Transfer the material from the line containing "At what coordinates" through the end of the material, keeping the request, adding -114 to every coordinate in the answers and leaving out the pictures.

------

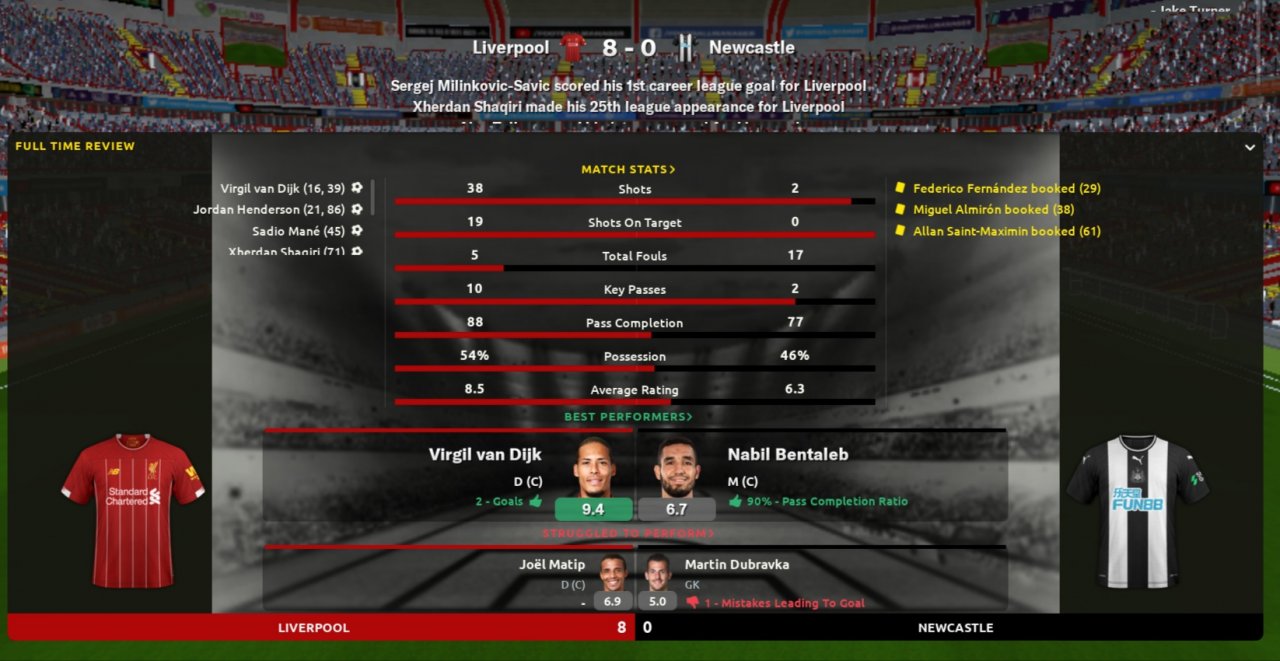Click Virgil van Dijk's portrait photo
Screen dimensions: 1280x661
click(x=594, y=468)
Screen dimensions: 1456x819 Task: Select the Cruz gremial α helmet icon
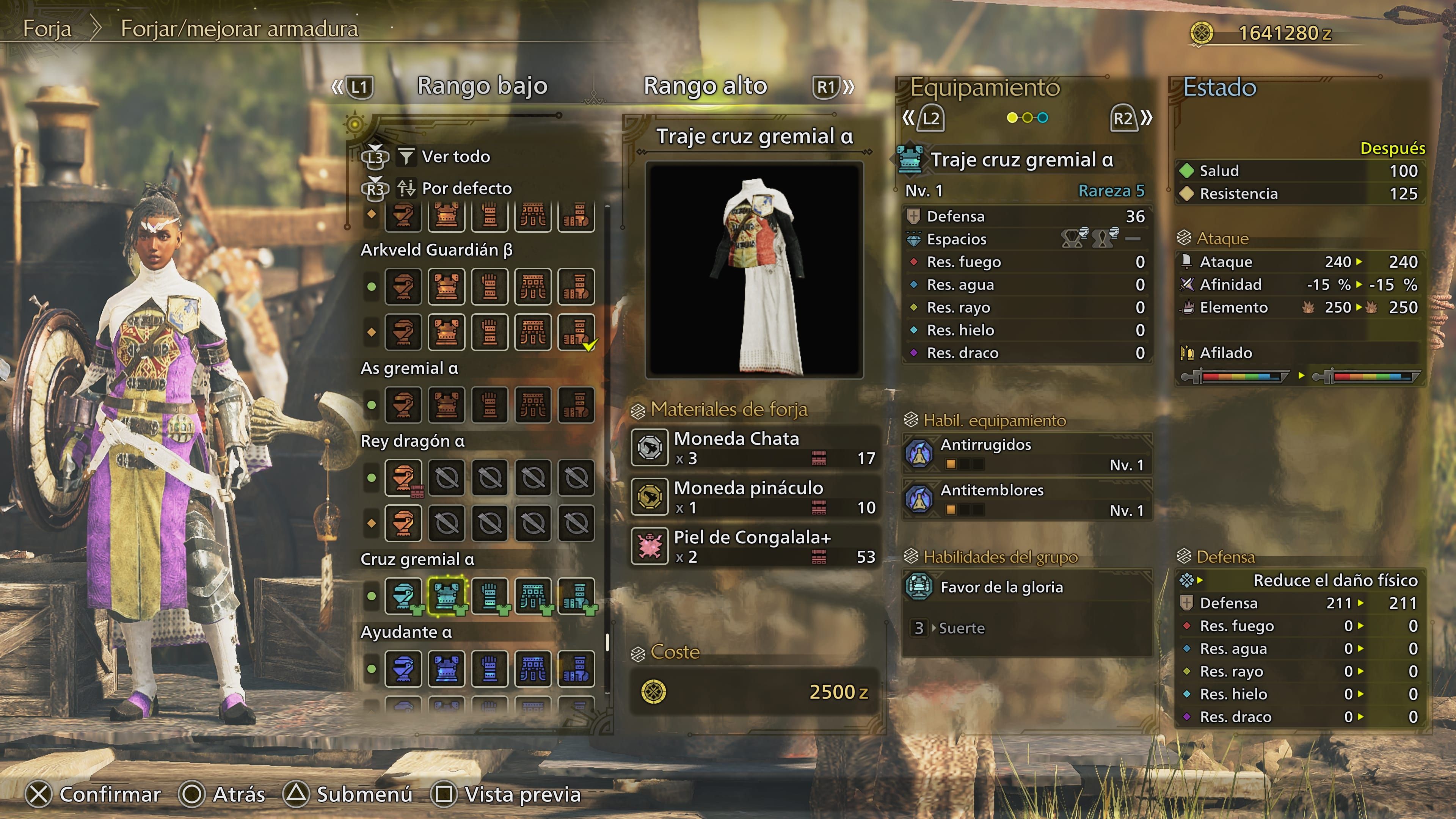(403, 596)
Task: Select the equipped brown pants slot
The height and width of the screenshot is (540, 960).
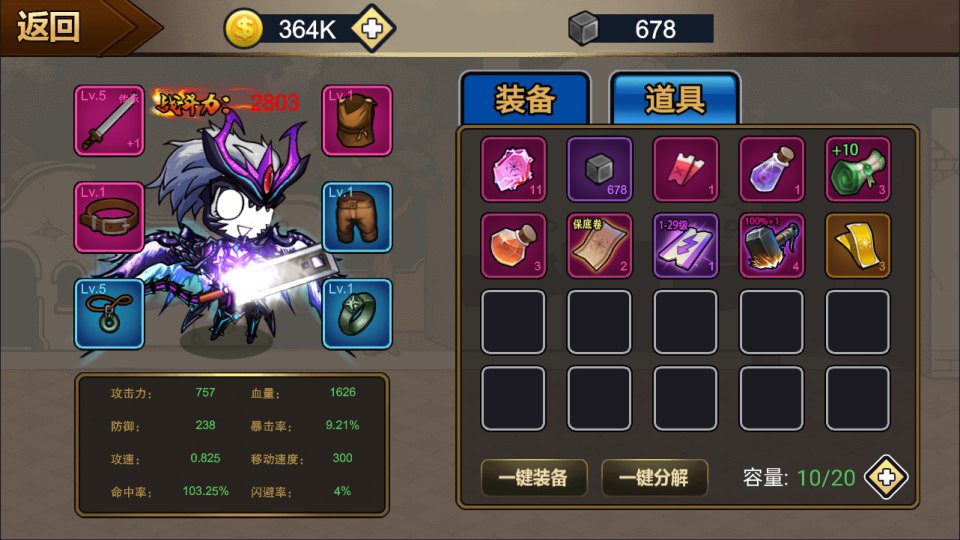Action: coord(357,216)
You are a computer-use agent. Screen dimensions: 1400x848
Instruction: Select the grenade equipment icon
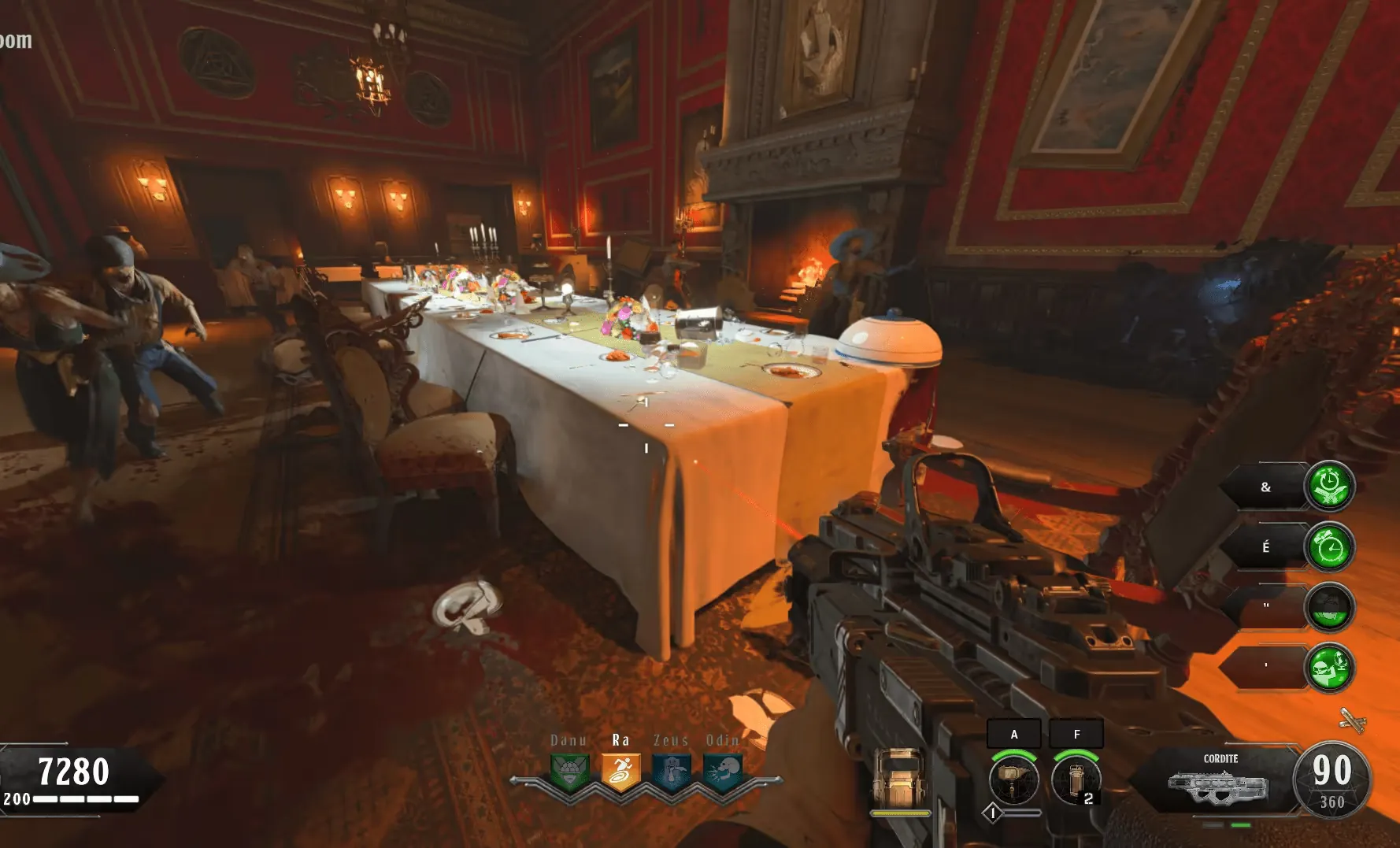click(1076, 779)
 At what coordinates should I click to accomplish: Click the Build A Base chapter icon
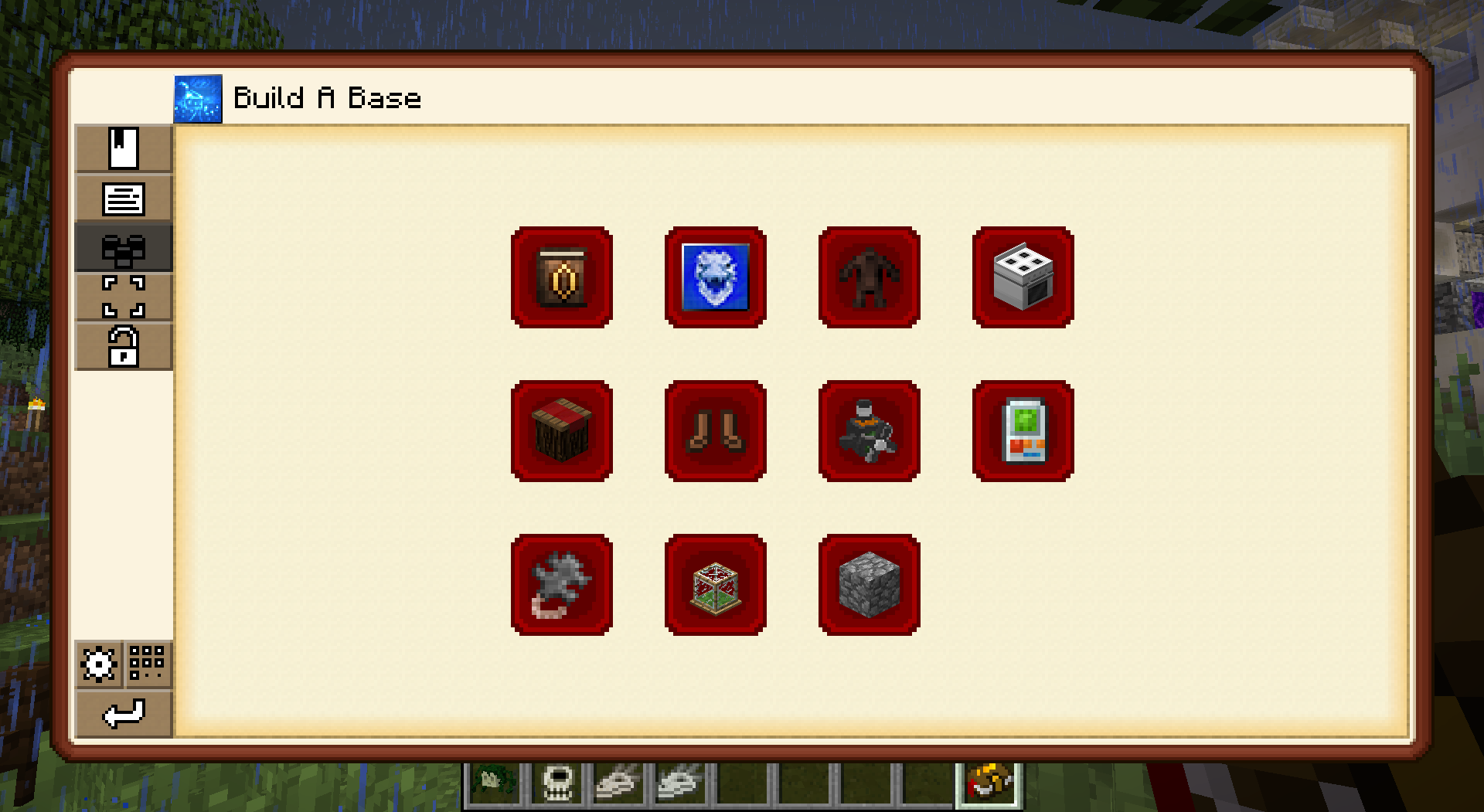click(x=199, y=98)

------

[Response to this exercise]
 At what coordinates should I click to accomplish: Click the Build A Base chapter icon
click(x=85, y=-16)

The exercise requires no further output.